Work to do: Quote every one of the records below word for word, changing nothing.

Record list:
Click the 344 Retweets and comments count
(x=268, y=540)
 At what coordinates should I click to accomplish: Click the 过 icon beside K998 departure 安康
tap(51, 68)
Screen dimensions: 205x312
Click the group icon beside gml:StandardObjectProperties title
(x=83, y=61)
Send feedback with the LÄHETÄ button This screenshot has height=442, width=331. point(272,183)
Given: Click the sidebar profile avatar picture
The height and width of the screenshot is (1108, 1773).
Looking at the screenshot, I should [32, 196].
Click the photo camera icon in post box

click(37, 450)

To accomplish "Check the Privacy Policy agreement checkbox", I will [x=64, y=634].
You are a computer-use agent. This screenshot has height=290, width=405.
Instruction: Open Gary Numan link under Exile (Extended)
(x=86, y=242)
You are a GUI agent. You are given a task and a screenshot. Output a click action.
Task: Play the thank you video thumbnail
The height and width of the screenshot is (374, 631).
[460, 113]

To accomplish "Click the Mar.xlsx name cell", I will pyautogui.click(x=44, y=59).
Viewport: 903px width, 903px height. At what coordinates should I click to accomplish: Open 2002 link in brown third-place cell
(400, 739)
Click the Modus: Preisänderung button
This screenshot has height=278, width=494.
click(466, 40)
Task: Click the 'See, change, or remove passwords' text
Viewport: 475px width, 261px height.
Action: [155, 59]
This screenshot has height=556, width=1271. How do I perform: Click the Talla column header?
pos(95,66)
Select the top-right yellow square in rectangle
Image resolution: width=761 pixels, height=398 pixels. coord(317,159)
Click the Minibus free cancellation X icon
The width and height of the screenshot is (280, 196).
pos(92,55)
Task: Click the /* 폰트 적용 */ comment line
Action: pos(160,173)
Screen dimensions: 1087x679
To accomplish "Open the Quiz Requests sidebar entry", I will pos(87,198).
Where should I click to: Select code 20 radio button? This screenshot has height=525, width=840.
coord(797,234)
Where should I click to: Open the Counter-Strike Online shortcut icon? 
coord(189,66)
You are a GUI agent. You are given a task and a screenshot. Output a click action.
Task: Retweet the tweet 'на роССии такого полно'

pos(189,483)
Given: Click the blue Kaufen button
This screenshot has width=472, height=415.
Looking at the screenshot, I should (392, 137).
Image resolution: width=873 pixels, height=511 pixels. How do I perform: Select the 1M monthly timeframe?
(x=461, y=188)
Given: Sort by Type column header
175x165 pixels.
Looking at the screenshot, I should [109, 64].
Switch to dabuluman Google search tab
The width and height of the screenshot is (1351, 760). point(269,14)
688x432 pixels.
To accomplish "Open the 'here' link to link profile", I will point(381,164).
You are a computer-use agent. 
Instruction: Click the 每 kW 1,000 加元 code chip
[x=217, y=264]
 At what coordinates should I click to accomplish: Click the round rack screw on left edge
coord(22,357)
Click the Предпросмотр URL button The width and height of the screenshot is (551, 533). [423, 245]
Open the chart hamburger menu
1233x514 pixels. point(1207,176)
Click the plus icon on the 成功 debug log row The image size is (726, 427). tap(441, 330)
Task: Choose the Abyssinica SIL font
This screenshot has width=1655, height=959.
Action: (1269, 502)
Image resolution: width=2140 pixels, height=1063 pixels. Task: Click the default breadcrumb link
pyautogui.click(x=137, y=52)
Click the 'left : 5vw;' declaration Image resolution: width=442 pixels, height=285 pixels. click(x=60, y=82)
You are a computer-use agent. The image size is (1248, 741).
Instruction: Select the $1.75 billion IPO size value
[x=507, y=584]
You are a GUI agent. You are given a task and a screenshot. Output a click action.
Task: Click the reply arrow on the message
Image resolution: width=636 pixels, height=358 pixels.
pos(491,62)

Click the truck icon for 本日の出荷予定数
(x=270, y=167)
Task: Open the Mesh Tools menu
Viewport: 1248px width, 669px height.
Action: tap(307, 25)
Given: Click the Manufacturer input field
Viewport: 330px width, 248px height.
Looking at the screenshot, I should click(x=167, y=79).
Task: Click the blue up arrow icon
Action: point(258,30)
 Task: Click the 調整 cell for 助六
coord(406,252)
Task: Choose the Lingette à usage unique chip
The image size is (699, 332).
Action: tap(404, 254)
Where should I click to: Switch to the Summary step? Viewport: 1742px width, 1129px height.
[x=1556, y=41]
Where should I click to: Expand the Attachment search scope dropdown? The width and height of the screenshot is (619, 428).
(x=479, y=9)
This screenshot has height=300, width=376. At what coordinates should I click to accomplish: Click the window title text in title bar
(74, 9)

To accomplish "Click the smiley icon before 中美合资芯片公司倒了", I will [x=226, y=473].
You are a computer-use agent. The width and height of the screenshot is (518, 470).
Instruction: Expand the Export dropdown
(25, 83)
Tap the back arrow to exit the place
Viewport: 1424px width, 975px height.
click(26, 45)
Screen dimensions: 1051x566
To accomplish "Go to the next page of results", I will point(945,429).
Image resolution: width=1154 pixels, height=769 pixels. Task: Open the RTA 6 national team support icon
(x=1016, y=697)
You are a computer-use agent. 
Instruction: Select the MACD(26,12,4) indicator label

Completed exercise:
Click the 344 Retweets and comments count
(x=268, y=540)
 At what coordinates should I click to accomplish: Click the 过 icon beside K998 departure 安康
tap(51, 68)
Screen dimensions: 205x312
Click the group icon beside gml:StandardObjectProperties title
(x=83, y=61)
Send feedback with the LÄHETÄ button This screenshot has height=442, width=331. point(272,183)
Given: Click the sidebar profile avatar picture
The height and width of the screenshot is (1108, 1773).
Looking at the screenshot, I should [32, 196].
Click the photo camera icon in post box

click(37, 450)

To accomplish "Check the Privacy Policy agreement checkbox", I will [x=64, y=634].
You are a computer-use agent. This screenshot has height=290, width=405.
Instruction: Open Gary Numan link under Exile (Extended)
(x=86, y=242)
You are a GUI agent. You are given a task and a screenshot. Output a click action.
Task: Play the thank you video thumbnail
The height and width of the screenshot is (374, 631).
[460, 113]

To accomplish "Click the Mar.xlsx name cell", I will pyautogui.click(x=44, y=59).
Viewport: 903px width, 903px height. At what coordinates should I click to accomplish: Open 2002 link in brown third-place cell
(400, 739)
Click the Modus: Preisänderung button
This screenshot has height=278, width=494.
click(466, 40)
Task: Click the 'See, change, or remove passwords' text
Viewport: 475px width, 261px height.
Action: [155, 59]
This screenshot has height=556, width=1271. How do I perform: Click the Talla column header?
pos(95,66)
Select the top-right yellow square in rectangle
Image resolution: width=761 pixels, height=398 pixels. coord(317,159)
Click the Minibus free cancellation X icon
The width and height of the screenshot is (280, 196).
pos(92,55)
Task: Click the /* 폰트 적용 */ comment line
Action: pos(160,173)
Screen dimensions: 1087x679
To accomplish "Open the Quiz Requests sidebar entry", I will pos(87,198).
Where should I click to: Select code 20 radio button? This screenshot has height=525, width=840.
coord(797,234)
Where should I click to: Open the Counter-Strike Online shortcut icon? 
coord(189,66)
You are a GUI agent. You are given a task and a screenshot. Output a click action.
Task: Retweet the tweet 'на роССии такого полно'

pos(189,483)
Given: Click the blue Kaufen button
This screenshot has width=472, height=415.
Looking at the screenshot, I should (392, 137).
Image resolution: width=873 pixels, height=511 pixels. How do I perform: Select the 1M monthly timeframe?
(x=461, y=188)
Given: Sort by Type column header
175x165 pixels.
Looking at the screenshot, I should [109, 64].
Switch to dabuluman Google search tab
The width and height of the screenshot is (1351, 760). point(269,14)
688x432 pixels.
To accomplish "Open the 'here' link to link profile", I will point(381,164).
You are a computer-use agent. 
Instruction: Click the 每 kW 1,000 加元 code chip
[x=217, y=264]
 At what coordinates should I click to accomplish: Click the round rack screw on left edge
coord(22,357)
Click the Предпросмотр URL button The width and height of the screenshot is (551, 533). [423, 245]
Open the chart hamburger menu
1233x514 pixels. point(1207,176)
Click the plus icon on the 成功 debug log row The image size is (726, 427). tap(441, 330)
Task: Choose the Abyssinica SIL font
This screenshot has width=1655, height=959.
Action: (1269, 502)
Image resolution: width=2140 pixels, height=1063 pixels. Task: Click the default breadcrumb link
pyautogui.click(x=137, y=52)
Click the 'left : 5vw;' declaration Image resolution: width=442 pixels, height=285 pixels. click(x=60, y=82)
You are a computer-use agent. The image size is (1248, 741).
Instruction: Select the $1.75 billion IPO size value
[x=507, y=584]
You are a GUI agent. You are given a task and a screenshot. Output a click action.
Task: Click the reply arrow on the message
Image resolution: width=636 pixels, height=358 pixels.
pos(491,62)

Click the truck icon for 本日の出荷予定数
(x=270, y=167)
Task: Open the Mesh Tools menu
Viewport: 1248px width, 669px height.
Action: tap(307, 25)
Given: Click the Manufacturer input field
Viewport: 330px width, 248px height.
Looking at the screenshot, I should click(x=167, y=79).
Task: Click the blue up arrow icon
Action: point(258,30)
 Task: Click the 調整 cell for 助六
coord(406,252)
Task: Choose the Lingette à usage unique chip
The image size is (699, 332).
Action: tap(404, 254)
Where should I click to: Switch to the Summary step? Viewport: 1742px width, 1129px height.
[x=1556, y=41]
Where should I click to: Expand the Attachment search scope dropdown? The width and height of the screenshot is (619, 428).
(x=479, y=9)
This screenshot has height=300, width=376. At what coordinates should I click to accomplish: Click the window title text in title bar
(74, 9)

To accomplish "Click the smiley icon before 中美合资芯片公司倒了", I will [x=226, y=473].
You are a computer-use agent. The width and height of the screenshot is (518, 470).
Instruction: Expand the Export dropdown
(25, 83)
Tap the back arrow to exit the place
Viewport: 1424px width, 975px height.
click(26, 45)
Screen dimensions: 1051x566
To accomplish "Go to the next page of results", I will point(945,429).
Image resolution: width=1154 pixels, height=769 pixels. Task: Open the RTA 6 national team support icon
(x=1016, y=697)
You are a computer-use agent. 
Instruction: Select the MACD(26,12,4) indicator label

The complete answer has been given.